(Pixel coordinate grounding data)
--------------------------------------------------

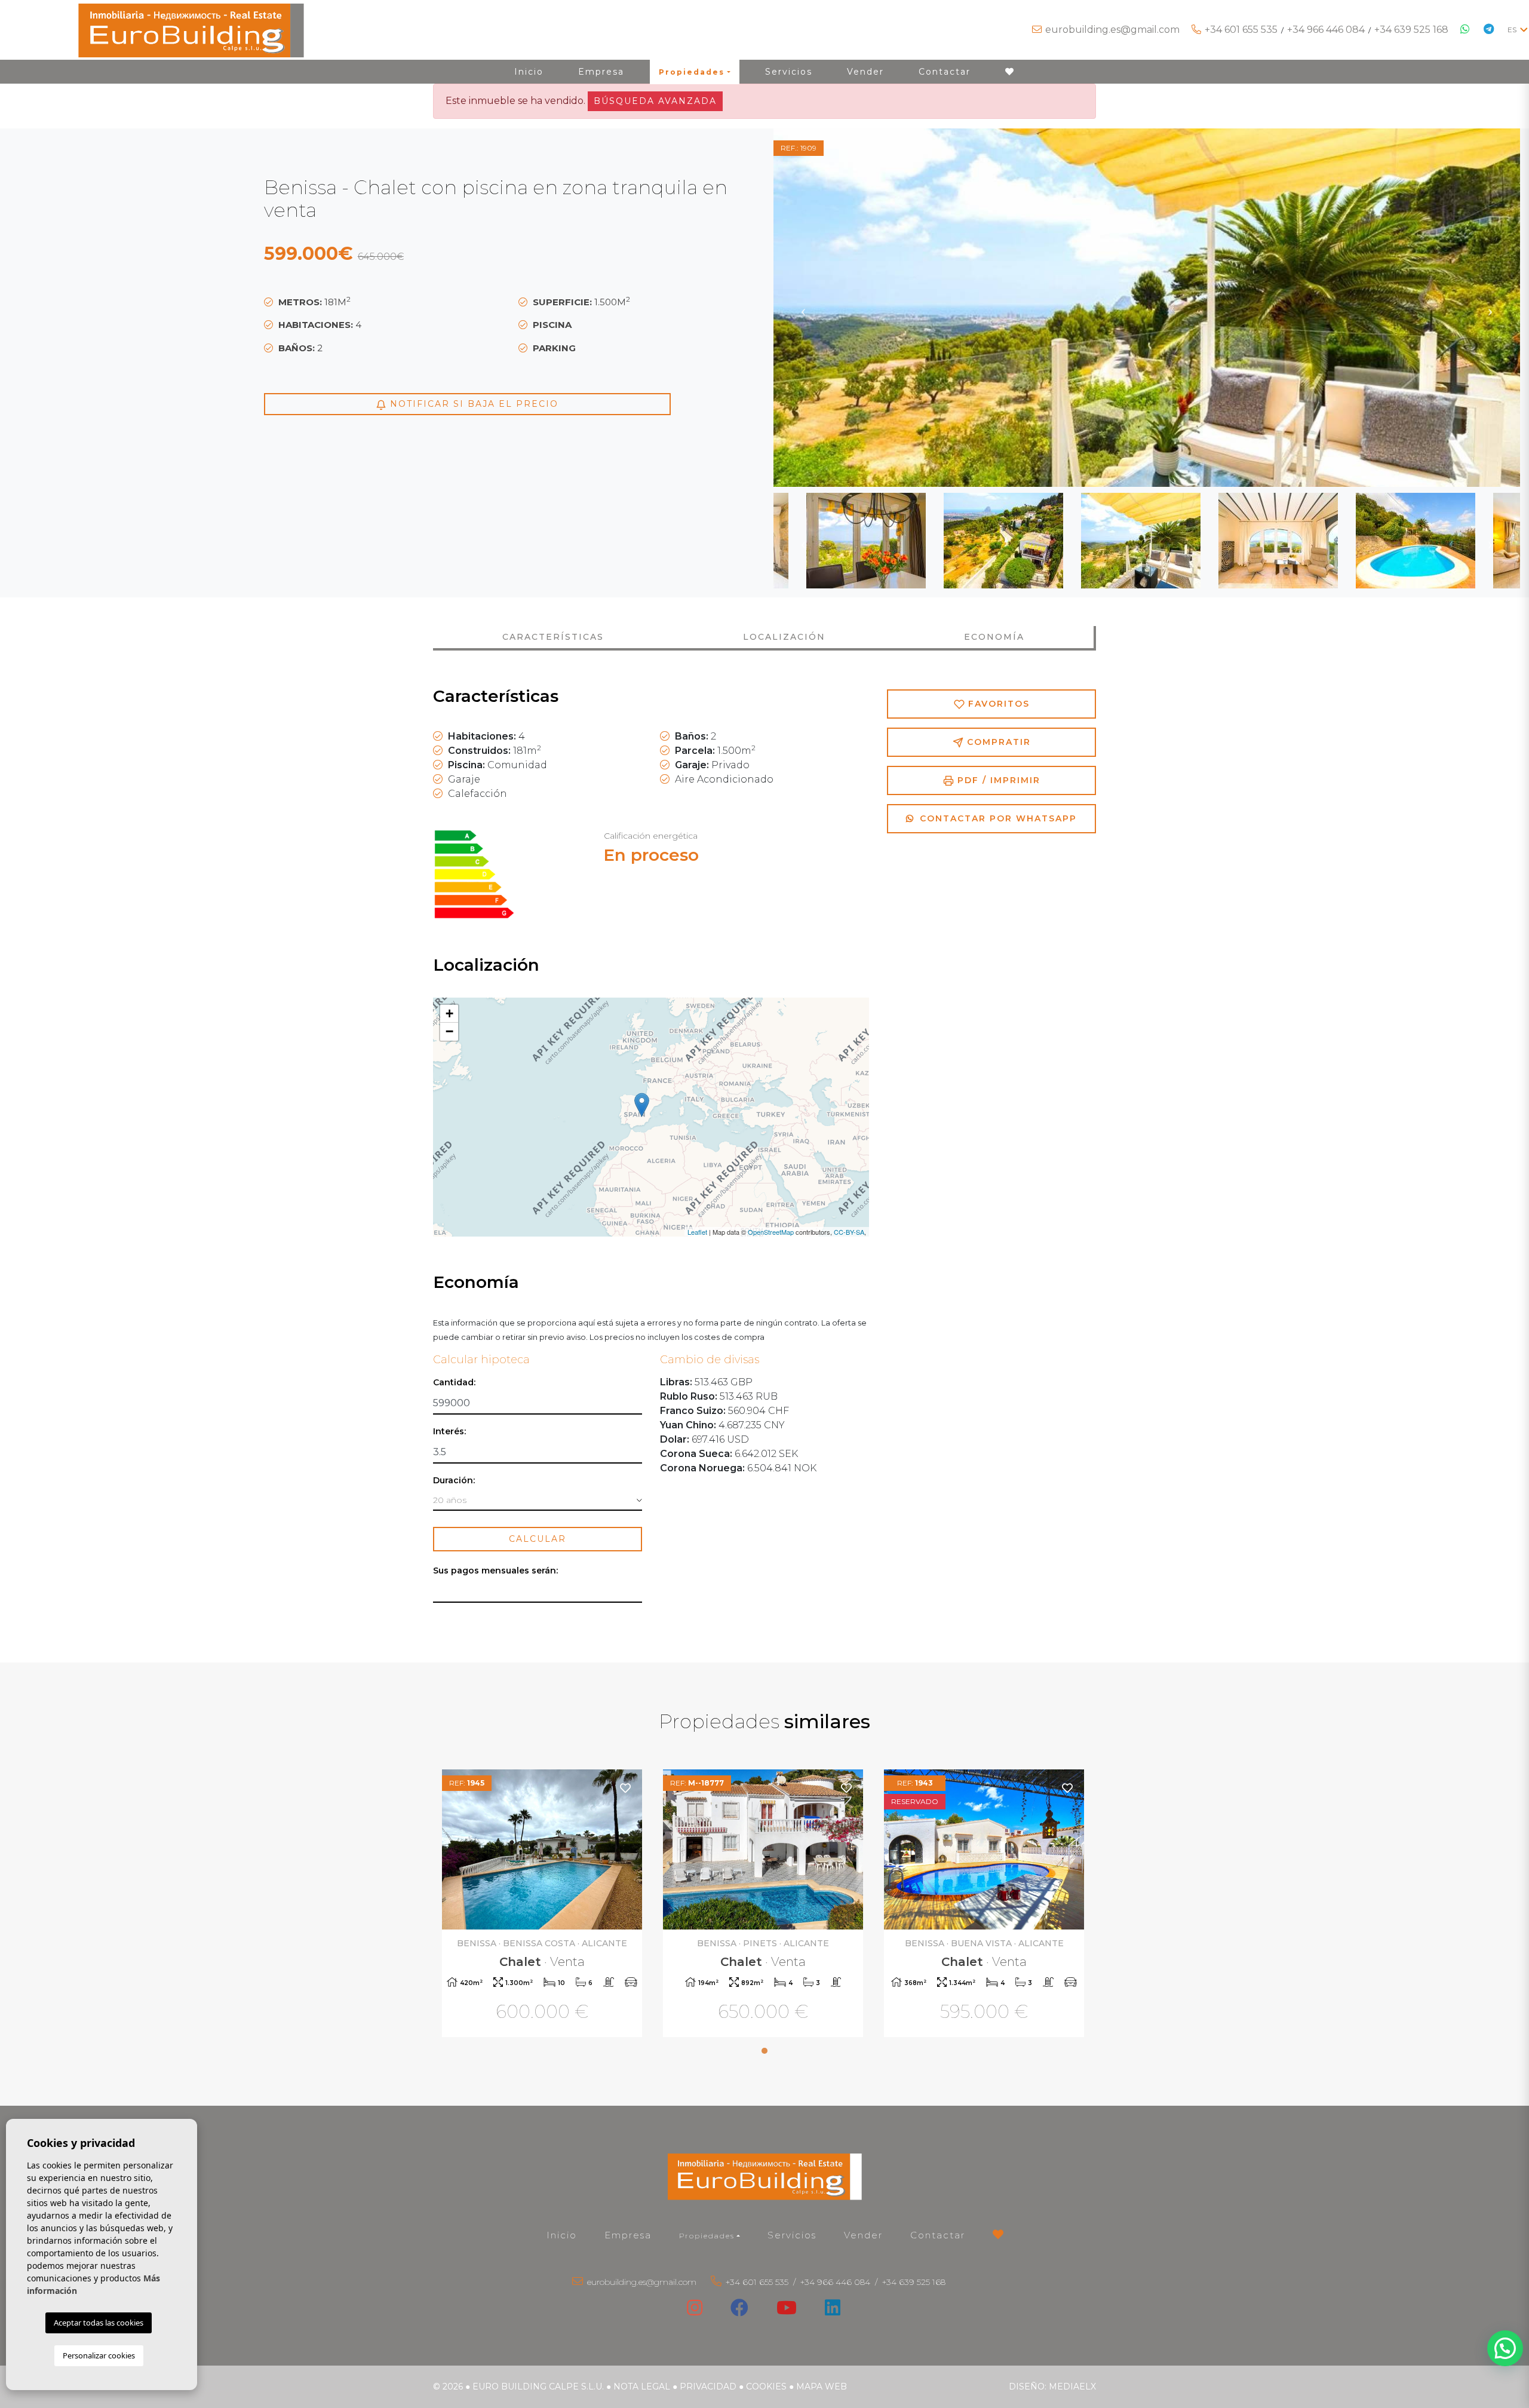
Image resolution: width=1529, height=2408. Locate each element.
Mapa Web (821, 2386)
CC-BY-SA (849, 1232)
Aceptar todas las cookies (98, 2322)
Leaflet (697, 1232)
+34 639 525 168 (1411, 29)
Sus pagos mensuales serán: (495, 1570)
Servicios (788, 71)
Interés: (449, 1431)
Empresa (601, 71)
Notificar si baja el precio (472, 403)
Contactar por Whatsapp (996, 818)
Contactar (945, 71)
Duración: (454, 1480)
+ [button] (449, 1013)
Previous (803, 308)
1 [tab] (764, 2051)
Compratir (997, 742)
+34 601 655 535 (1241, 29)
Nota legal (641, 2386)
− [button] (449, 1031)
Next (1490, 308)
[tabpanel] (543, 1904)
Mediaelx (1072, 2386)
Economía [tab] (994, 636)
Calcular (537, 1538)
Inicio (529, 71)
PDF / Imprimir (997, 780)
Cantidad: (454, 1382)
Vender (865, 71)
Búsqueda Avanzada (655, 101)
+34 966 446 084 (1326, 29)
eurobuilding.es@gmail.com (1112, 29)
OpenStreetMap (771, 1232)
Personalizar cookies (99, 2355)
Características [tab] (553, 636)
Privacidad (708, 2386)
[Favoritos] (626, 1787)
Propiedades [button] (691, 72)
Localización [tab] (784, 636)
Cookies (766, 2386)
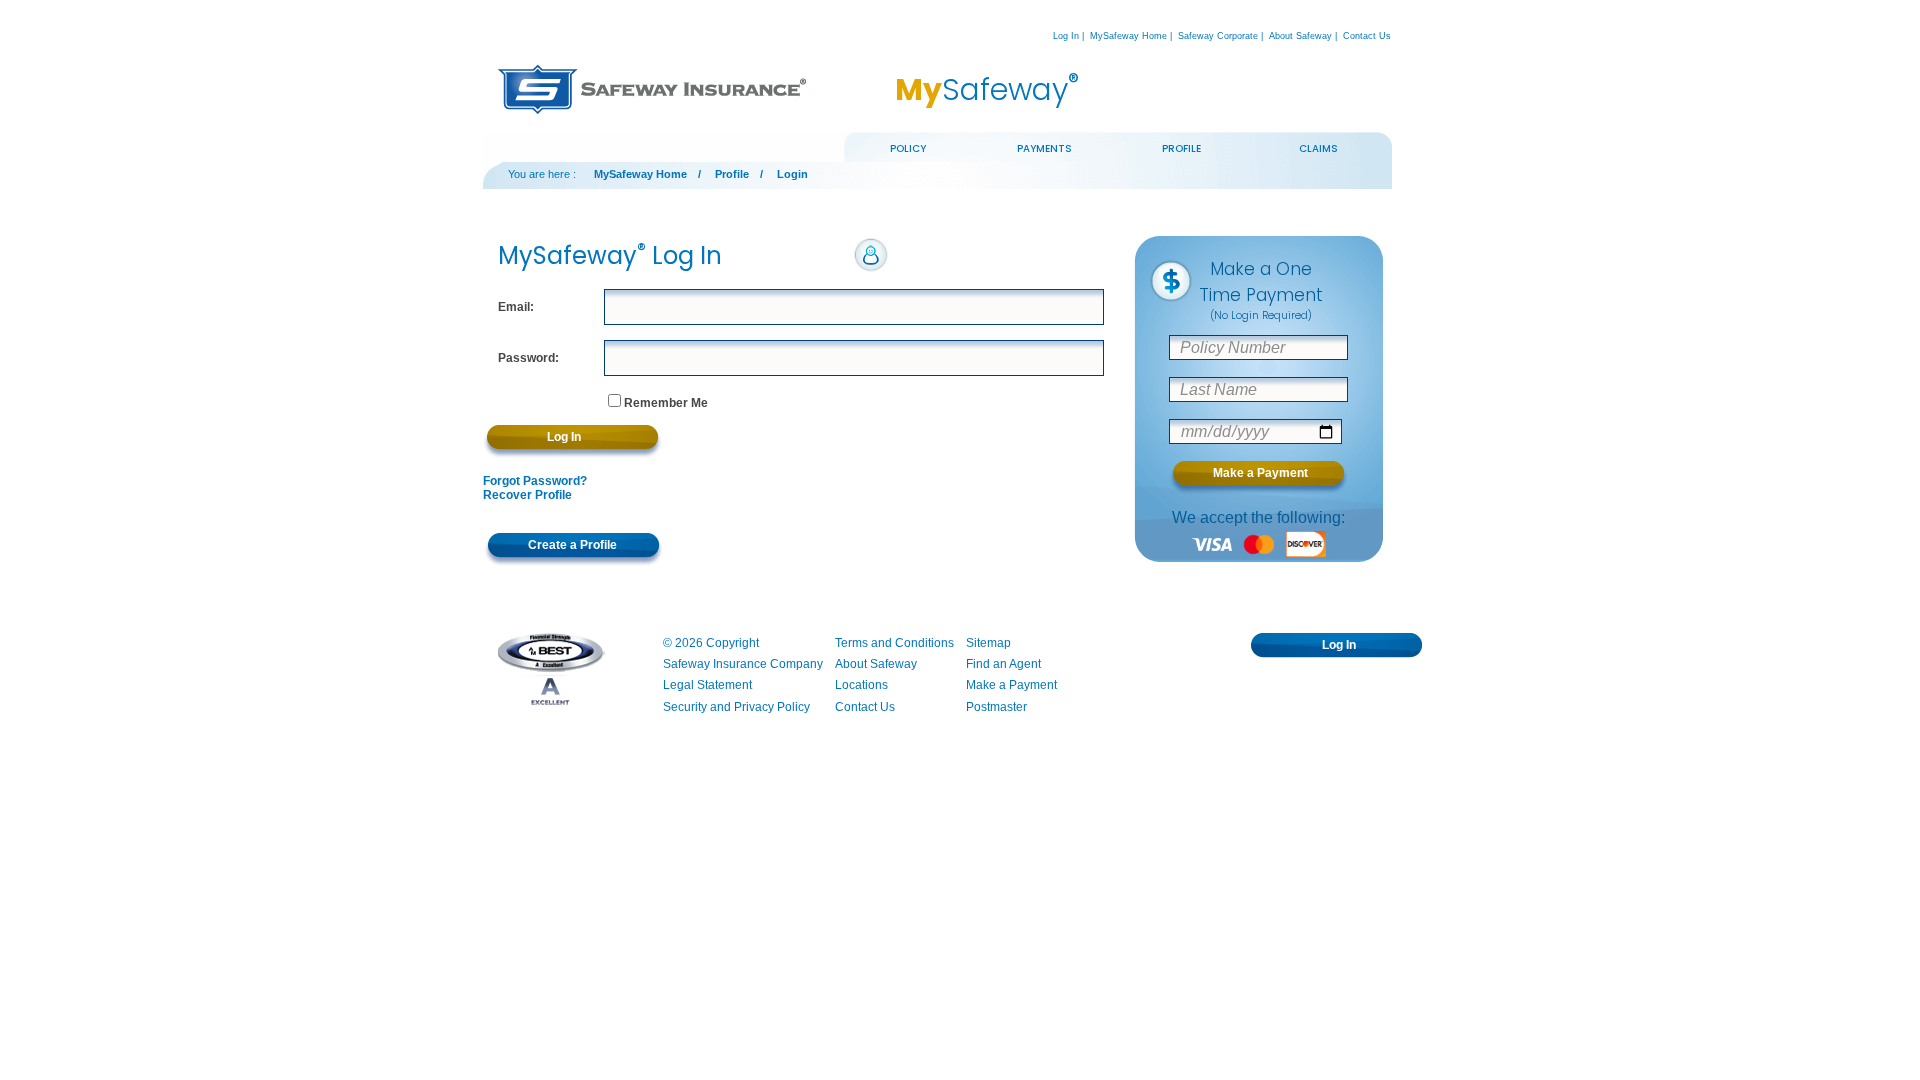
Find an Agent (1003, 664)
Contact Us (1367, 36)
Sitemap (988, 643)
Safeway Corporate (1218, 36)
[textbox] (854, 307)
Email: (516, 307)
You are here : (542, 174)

--------------------------------------------------

Of the entries above, repeat exactly the lines between the line with "Duración: (454, 1480)" and the line with "PDF / Imprimir (997, 780)", inclusive, and no others.

Duración: (454, 1480)
+ [button] (449, 1013)
Previous (803, 308)
1 [tab] (764, 2051)
Compratir (997, 742)
+34 601 655 535 (1241, 29)
Nota legal (641, 2386)
− [button] (449, 1031)
Next (1490, 308)
[tabpanel] (543, 1904)
Mediaelx (1072, 2386)
Economía [tab] (994, 636)
Calcular (537, 1538)
Inicio (529, 71)
PDF / Imprimir (997, 780)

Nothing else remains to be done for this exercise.